Думаете приятно выслушивать от девушек такие вещи? Опять же слухи. Сплетни. Короче благодаря таким вот отзывам обо мне сложилась дурная слава. Надо мной все смеялись. Обзывали по-всякому. Делали какие-то оскорбительные намёки. Мужчины – коллеги по работе – не подавали руки. Брезговали. Поэтому новый человек в коллективе был моим шансом на исправление. С его помощью я пробовал реабилитироваться в глазах остальных сотрудников, избавиться от позора, восстановить имя и репутацию, но запавшая на меня простая очередная похотливая дамочка, лишний раз подтверждала диагноз, вынесенный предшественницами, и тогда я снова вынужден был менять работу.

Вскоре я довёл себя до нервного срыва, и мне выписали направление в клинику неврозов, где я провёл полтора месяца, то есть всю первую половину лета 22-го моего года жизни. Там я начал писать. Там же познакомился с Оксой.

Окса – отдельная тема.

3

Изначально мне было её даже жалко. Она была обречена и мне очень не хотелось причинять ей душевную боль. Всю ночь я не спал, курил сигареты и думал. Я собирался отказаться от дальнейших отношений с ней, твёрдо решив, что пока нахожусь здесь, в больнице, то буду старательно избегать встреч, считая это чем-то вроде испытания моей силы воли.

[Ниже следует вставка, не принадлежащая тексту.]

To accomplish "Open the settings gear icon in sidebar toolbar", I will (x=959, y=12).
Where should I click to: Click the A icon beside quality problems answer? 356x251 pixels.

Вроде того. Чистая и порядочная девушка, какой, по крайней мере, она мне казалась тогда, не должна была пострадать от моих действий, а точнее – бездействия.

Раньше я никогда не мучился угрызениями совести. Иногда даже проявлял жестокость. Но тут… Эх если бы мне заранее было известно, к чему это приведёт впоследствии то я, не откладывая, в ту же ночь подорвался бы из больницы. И в тоже время остался бы в этой больнице, чтобы вновь пережить любовь.